Chapitre 6 (8) : Apocalypse

Nous sommes quatre, réunis dans la Tuerie, aux quatre points cardinaux d'un tribunal, prêt à se soumettre au jugement de Monokuma.

Au dernier jugement qui démasquera le dernier meurtrier, le premier des Ultimes, celui, ou celle, qui a tout organisé.

La question que j'ai lancée, l'air un peu anodine, est capitale.

Qui Monokuma pourrait-elle protéger ?

Certes, il y a une certaine hiérarchie des suspects, en fonction des alibis de chacun. Mais derrière, la question se pose.

C'est ça, la clé.

Ils se regardent, clignent des yeux, incertains de comprendre. Avant que Yuuki ne se tourne vers moi, une certaine curiosité enfantine dans le regard.

« ... et comment on peut déterminer ça ? Je veux dire, c'est... c'est Monokuma. Elle est indéfinissable... Et incompréhensible. On sait jamais ce qu'elle veut... »

Je grimace. Yuuki marque un point. Mon argument est au mieux nébuleux. Difficile de le déchiffrer.
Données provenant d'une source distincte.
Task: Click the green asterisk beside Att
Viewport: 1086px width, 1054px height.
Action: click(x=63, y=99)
« Déjà ça peut pas être moi, grommelle Soma. Cette connasse m'a tellement fait chier pendant la Tuerie...

— Les meurtres de personnes aimées ne comptent pas, Soma, annonce Saki, le fixant avec aigreur. Sinon, on serait tous innocents. »

Soma lui jette un regard en coin, mais garde le silence. Visiblement, je me dis, il n'est toujours pas prêt à raconter le choix que Monokuma lui a fait subir. Même si c'est, en effet, un bien meilleur argument que la simple perte de personnes aimées.
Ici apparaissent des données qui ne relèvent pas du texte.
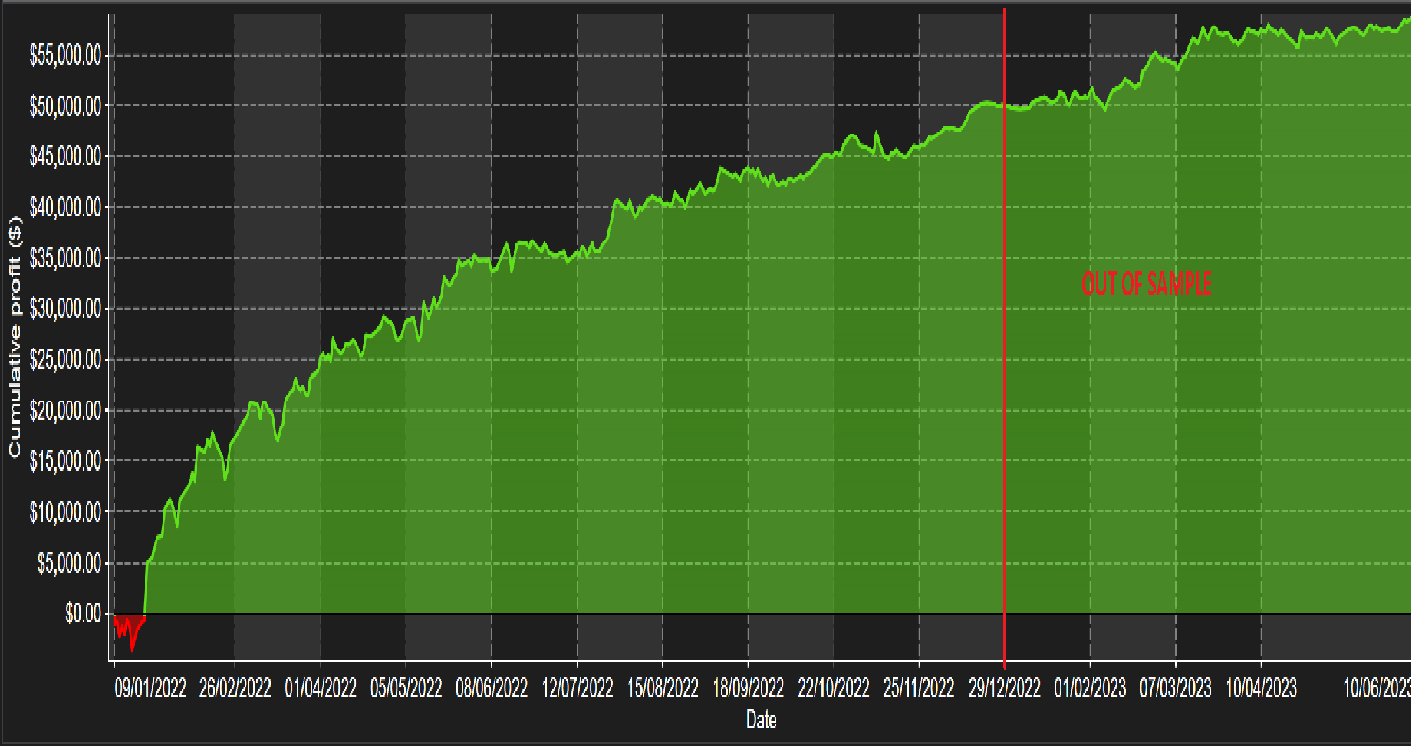Screen dimensions: 1411x746
Task: Click the red OUT OF SAMPLE annotation text
Action: [1146, 285]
« En soit, marmonne Yuuki, on devrait plutôt se concentrer sur nos alibis pour la journée, nan ? c'est déjà plus clair. Et dans ce cas, ça serait plutôt Saki... Elle a l'alibi le plus faible...

— J'ai posé cette question parce que Monokuma est parfaitement capable de vous aider à simuler un alibi, je la coupe. Elle protège son organisateur, je vous rappelle. Quitte à enfreindre ses propres règles. »

Elle grimace. Mais n'ajoute rien.

De mon côté, je me penche sur ma tribune.

« Vous n'avez vraiment pas d'idée ?

— Je l'ai dit, me répond Saki. Si le meurtre de personnes aimées est l'unique argument, personne n'a plus souffert qu'un autre. Et Monokuma ne nous a jamais harcelés au même point que Michi, par exemple, ou toi. Nous en sommes au même niveau de suspicion.

— ça aiderait peut-être si je pouvais comprendre un peu mieux comment elle fonctionne, marmonne Soma. Connais ton ennemi, tout ça.

— Oh joie, grommelle Monokuma de sa tribune. Une analyse psychologique, tout ce que je désirais. »

Oui, sauf qu'on est pas là pour accomplir tes quatre volontés, on est là pour trouver l'instigateur que tu nous caches. Donc si tu veux bien, Monokuma ma chère, tu vas ravaler tes petits commentaires avant que je ne change d'avis sur le sort que je te réserve.

Je soupire, et me penche sur ma tribune de nouveau.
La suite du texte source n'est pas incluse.